* _Directions for this task_: Pull out every line in the items below that contains the word "Screenshot" and copy each such line in full. Letter case matters.

* _Record excerpts_:
================

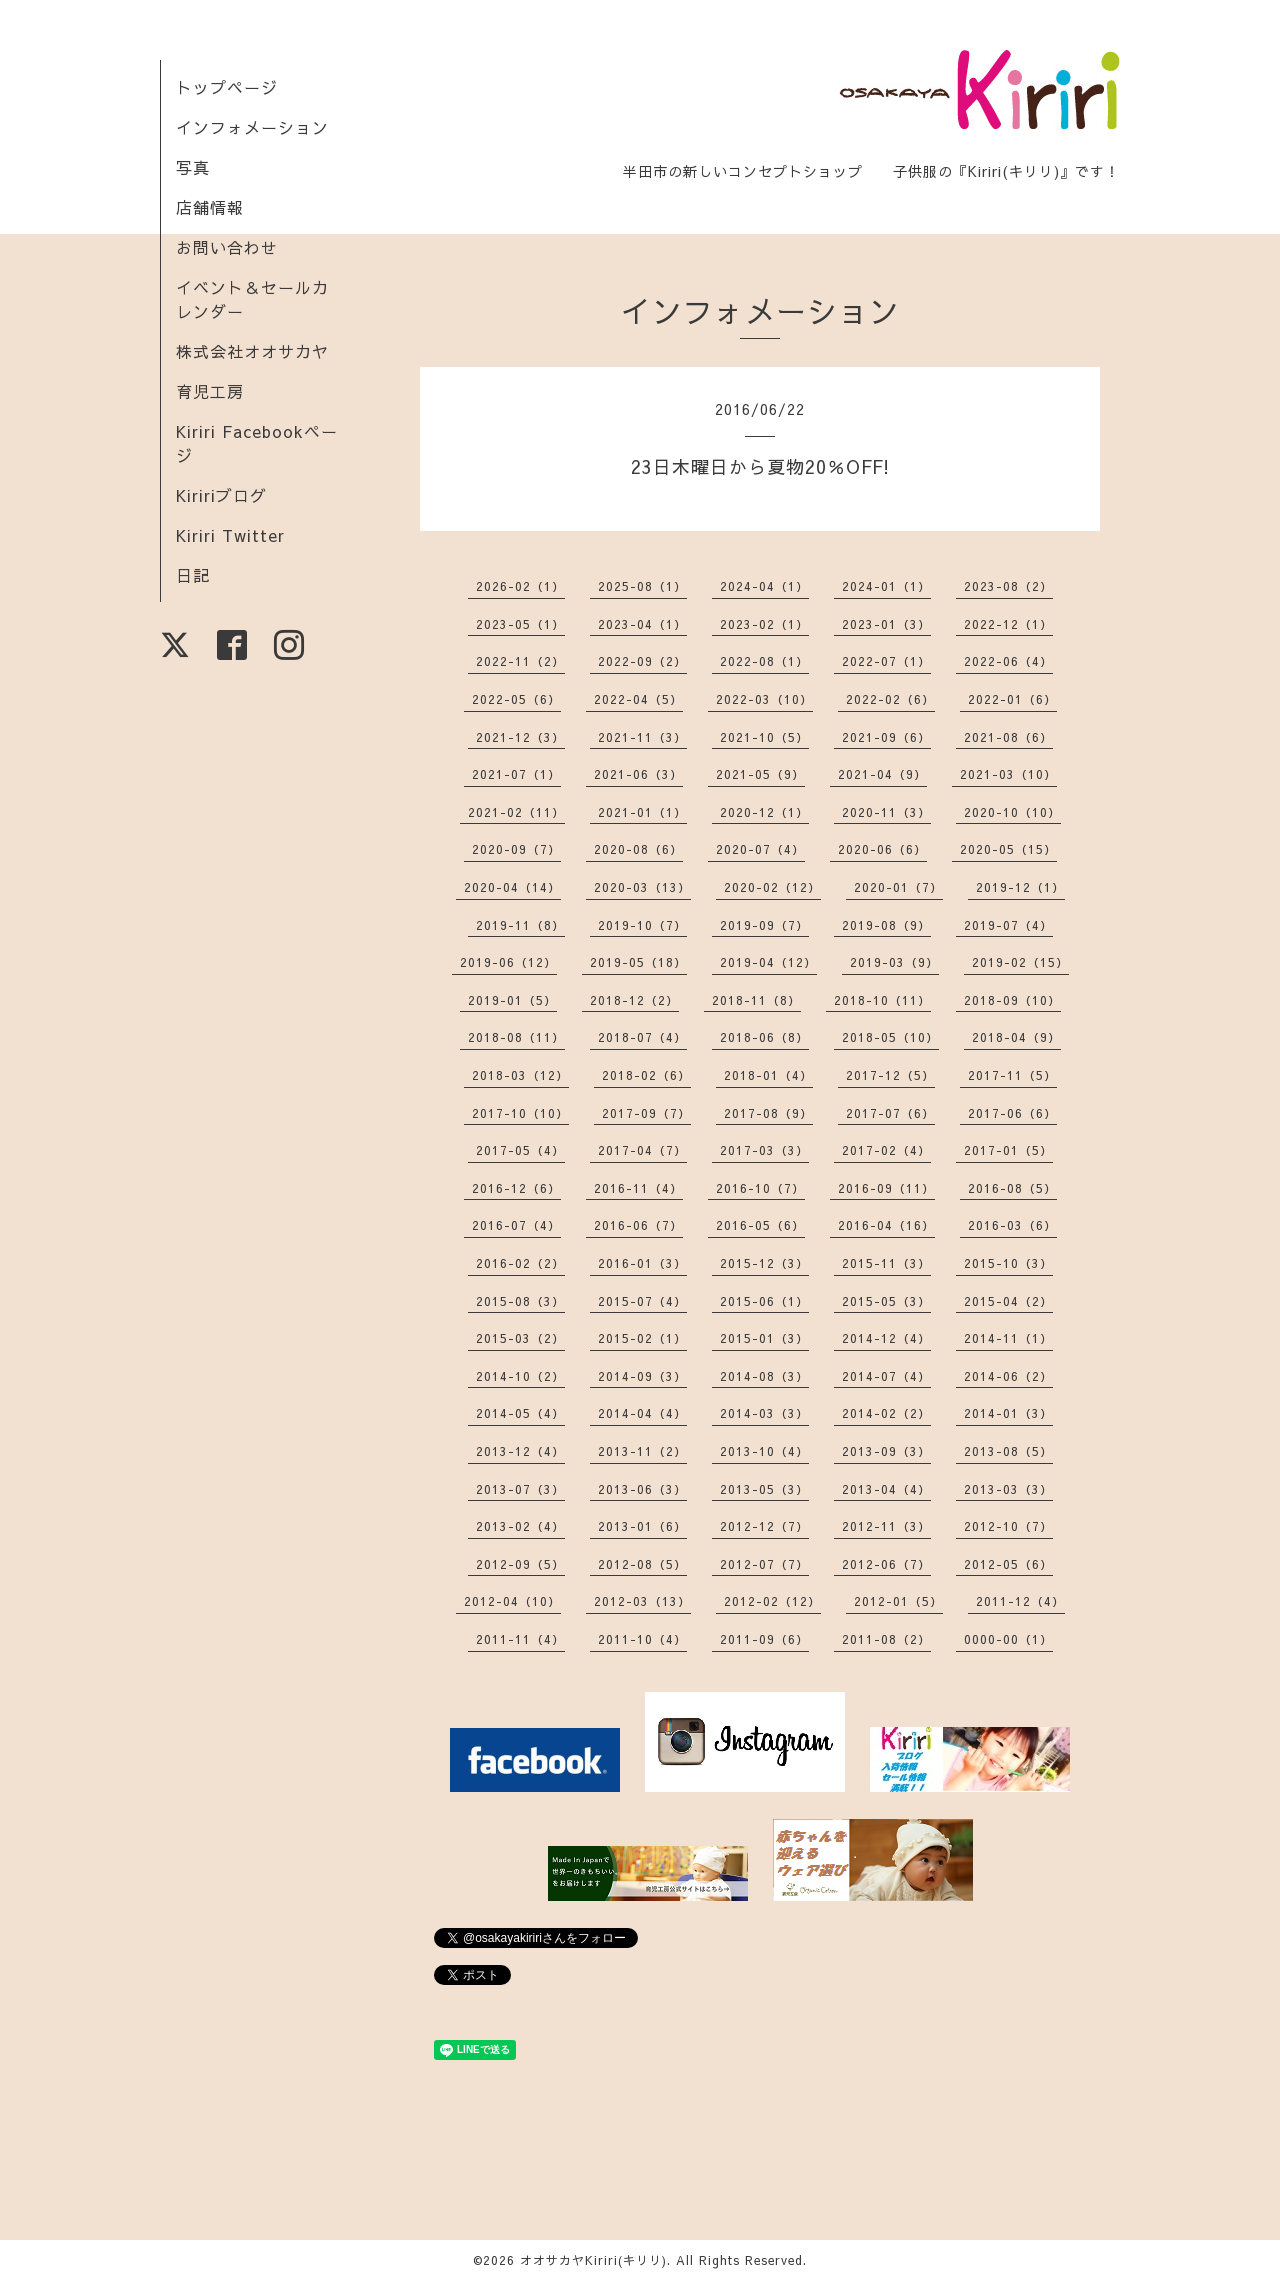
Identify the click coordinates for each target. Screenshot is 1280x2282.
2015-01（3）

================

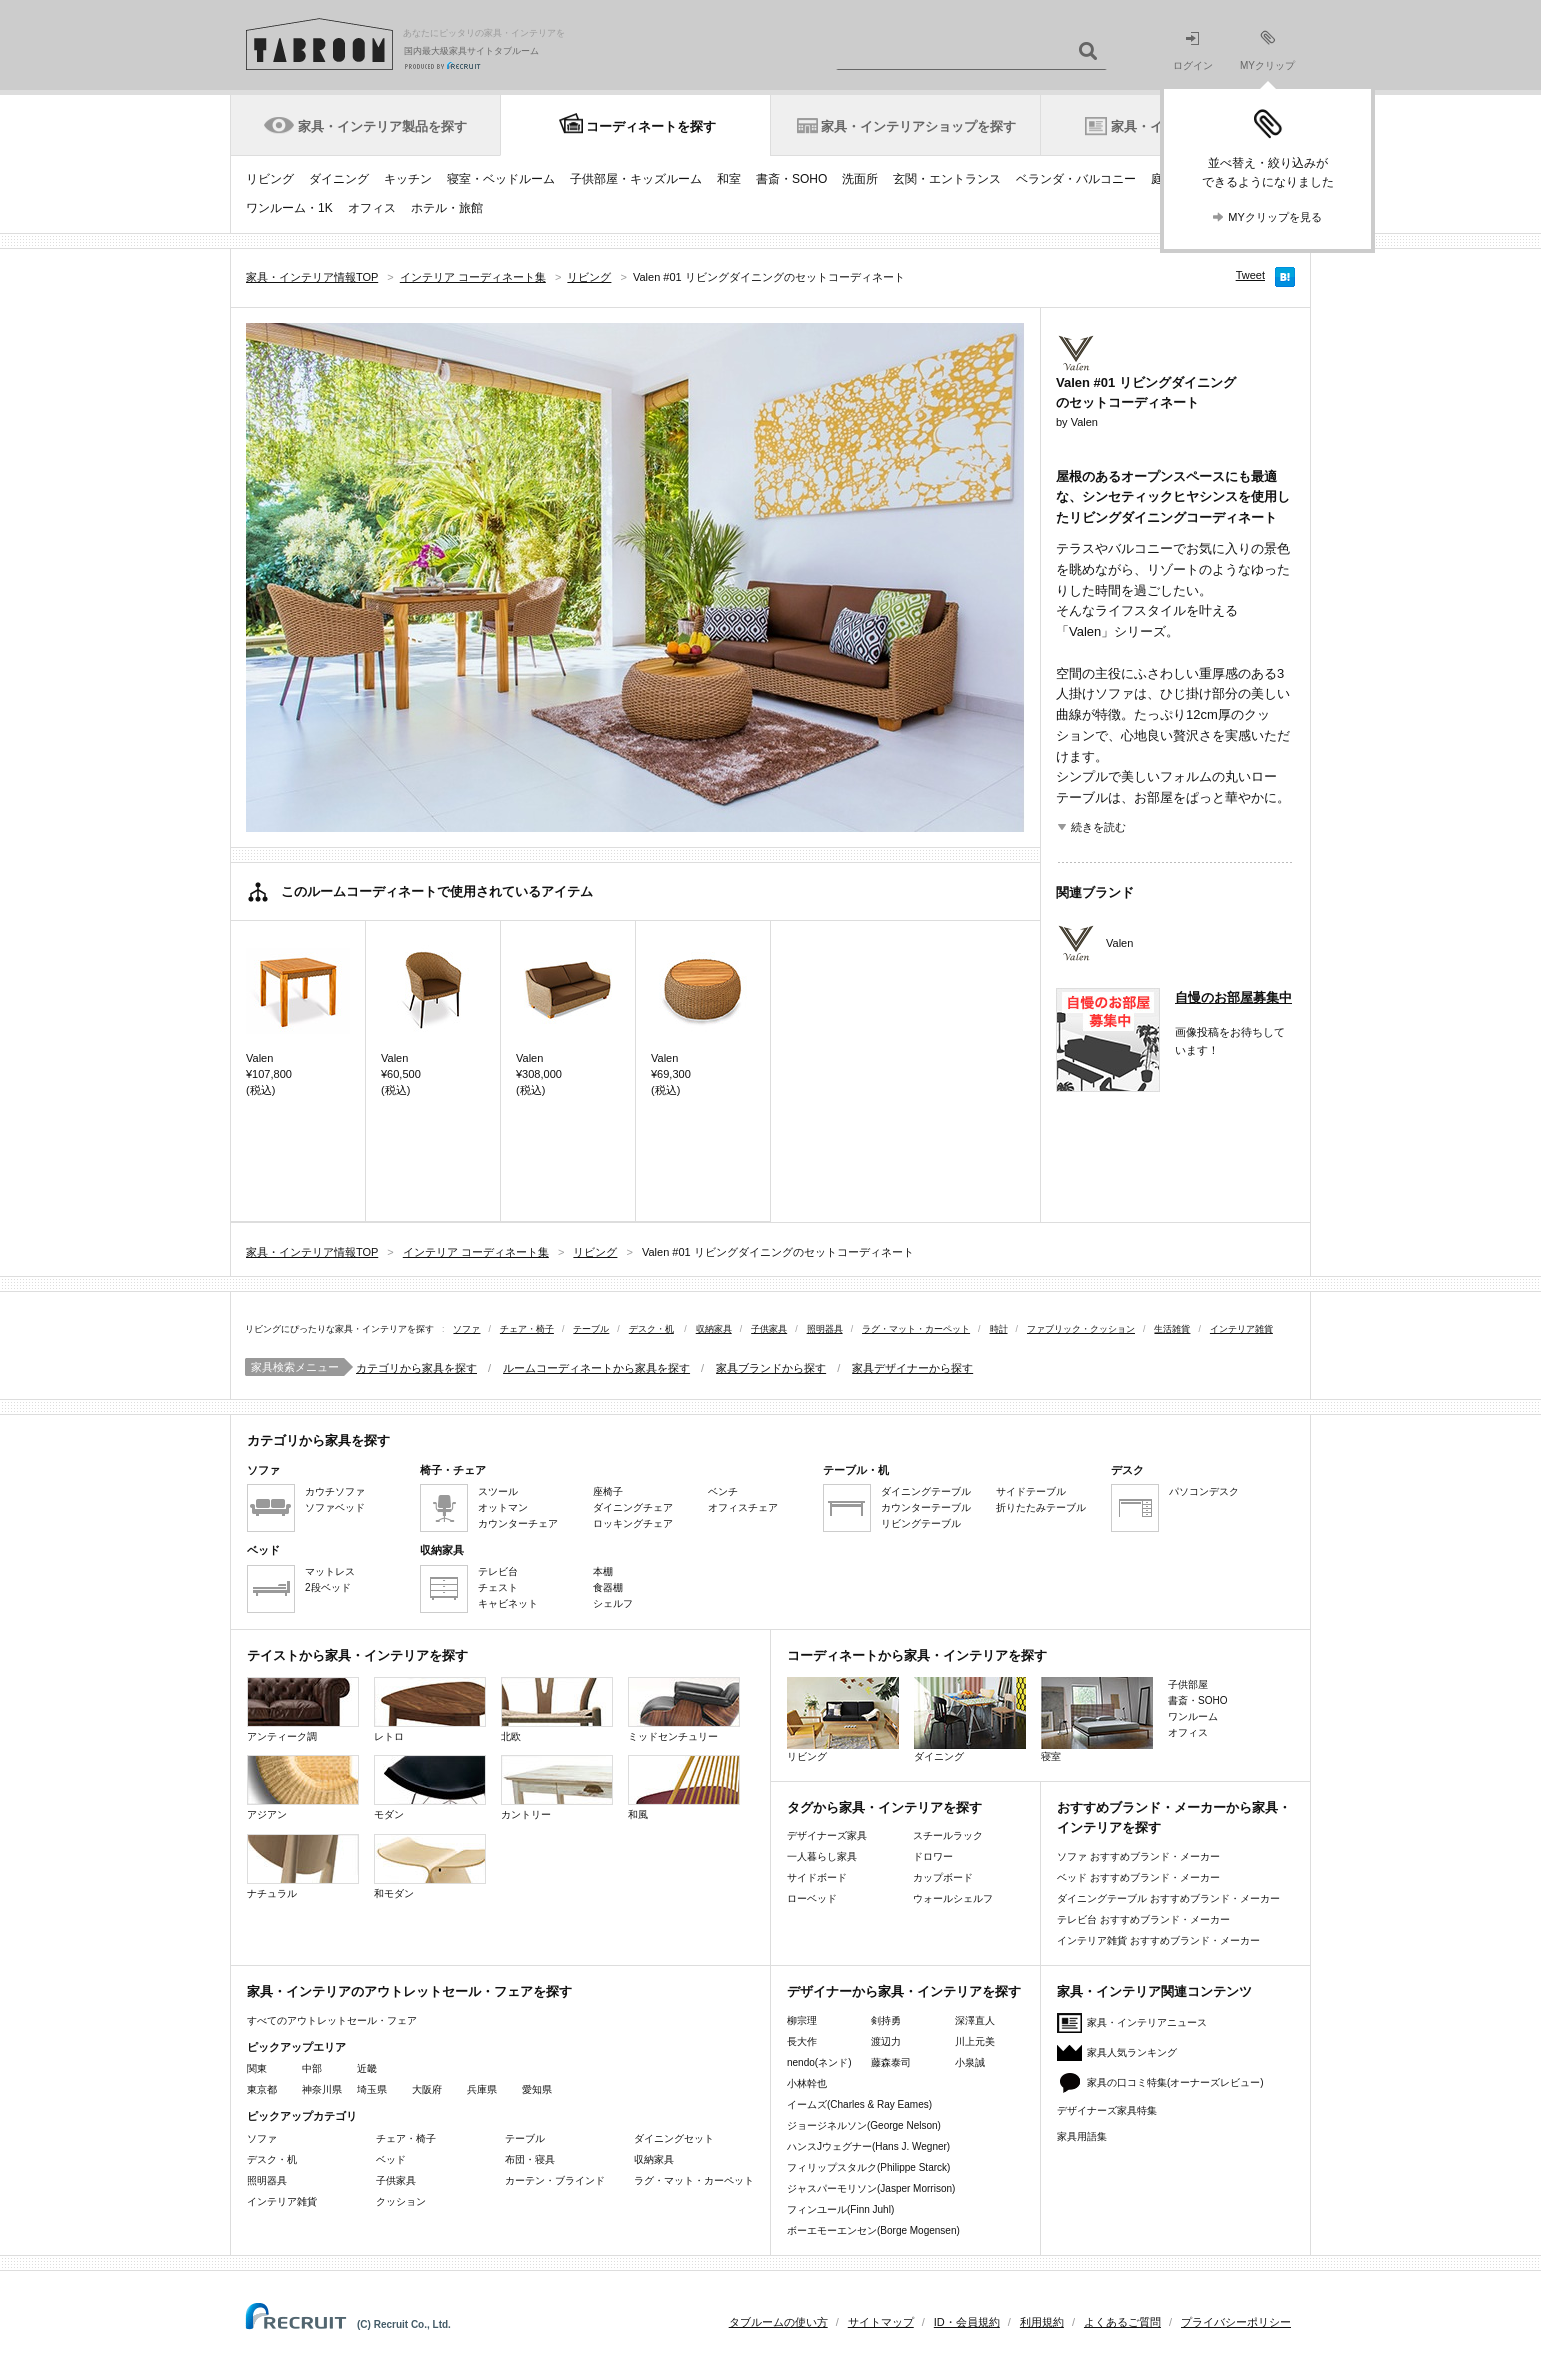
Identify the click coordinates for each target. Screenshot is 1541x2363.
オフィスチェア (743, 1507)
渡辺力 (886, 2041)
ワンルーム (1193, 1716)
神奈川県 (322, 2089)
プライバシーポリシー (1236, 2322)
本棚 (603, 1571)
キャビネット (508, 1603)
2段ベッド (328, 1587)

================

* _Solution for this task_:
Identify the click coordinates for each target. Screenshot is 1280x2282.
Identify the click coordinates for each target. Screenshot is 1541x2363.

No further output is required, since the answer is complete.